Княгиня опять задумалась. Этот хмурый осенний вечер напомнил ей другой вечер, ясный, летний, и другую ночь – палевую ночь, безумную ночь!.. Это была ночь на 28-е июня 1762 года…
У нее сидит Панин, Никита Иванович. Идет тихая беседа о новом императоре Петре III, о новых порядках, о тревожных слухах – о том, что император намерен заключить в монастырь свою супругу, Екатерину Алексеевну… Вдруг является Григорий Орлов. «Пассек арестован»!.. Пораженная этим известием, юная княгиня, накинув на плечи длинный мужской плащ и надвинув на глаза широкополую мужскую шляпу, спешит предупредить об этом друзей императрицы…
Как она помнит эту страшную, безумную ночь!.. Перед ней эта громадная фигура Орлова – он в нерешимости… «Нет! – говорит ему юная княгиня: – тотчас скачите в Петергоф, будите императрицу, и пусть лучше вы привезете ее сюда хоть в обмороке – лучше, чем видеть ее в монастыре или вместе с нами – на эшафоте»!…
И эта безумная ночь прошла… Княгиня припоминает теперь, как ее утром проносили на руках в Зимний дворец через головы народа и войск, окружавших дворец… Платье ее изорвали, волосы растрепали… И вот она в объятиях у своего кумира… «Слава Богу! слава Богу!» – только и могли выговорить взволнованные женщины.
А эта другая палевая, безумная ночь, когда во главе пятнадцатитысячного войска две молоденькие женщины – одна вот эта юная, что смотрит со стены из золотой рамы, другая – уже с андреевской лентой через плечо, ласковая и грозная, – следовали в Петергоф рядом на серых конях драгоценной крови. Та женщина, что с андреевской лентой, едет отнимать последнюю тень власти у мужа-императора, а эта, юная – у своего государя и крестного отца.
«Дитя мое, не забывайте»… Нет, она забыла тогда, и только теперь вспомнила, когда из апельсина высосали весь сок… Поздно!
Она взглянула на другое лицо – на лицо пожилой женщины, выступавшее из темного полотна за золотой рамой. Ей показалось, что на этом лице мелькнула насмешливая улыбка. И ей вспомнилась такая же насмешливая, хотя снисходительная улыбка Вольтера, который, сидя в своем глубоком кресле, слушал, как она рассказывала ему о двух палевых петербургских ночах 1762 года. Как он хорошо все предвидел!..

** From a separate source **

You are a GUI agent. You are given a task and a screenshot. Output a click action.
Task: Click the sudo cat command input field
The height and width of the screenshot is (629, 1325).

Вдруг на дворе послышались какие-то голоса, шум, говор. Княгиня прислушалась. Ветер завывал в трубе и шум на дворе усиливался.
– Гони их! Бей – не жалей! – слышались голоса.
– Что такое? Что случилось?
Княгиня поднялась и поспешила к окну, но на дворе и в саду господствовал мрак и в этом мраке метались какие-то неопределенные тени.
Вдруг послышался глухой удар и визг. «Бей их, проклятых»!
Княгиня сразу опомнилась. Это опять забрались в сад свиньи ее соседей – ее злейших врагов, отравивших последние годы ее жизни. В ней закипела злоба – злоба за все – за прошлое, настоящее, за те безумные палевые ночи, за холодность, за отчуждение, за потерю веры, за все, о чем она с такой горечью думала в этот пасмурный осенний день и весь этот хмурый вечер, – о чем безмолвно говорили ей эти портреты, вон то пожелтевшее как осенний лист письмо и тогдашняя улыбка Вольтера… Эти Нарышкины!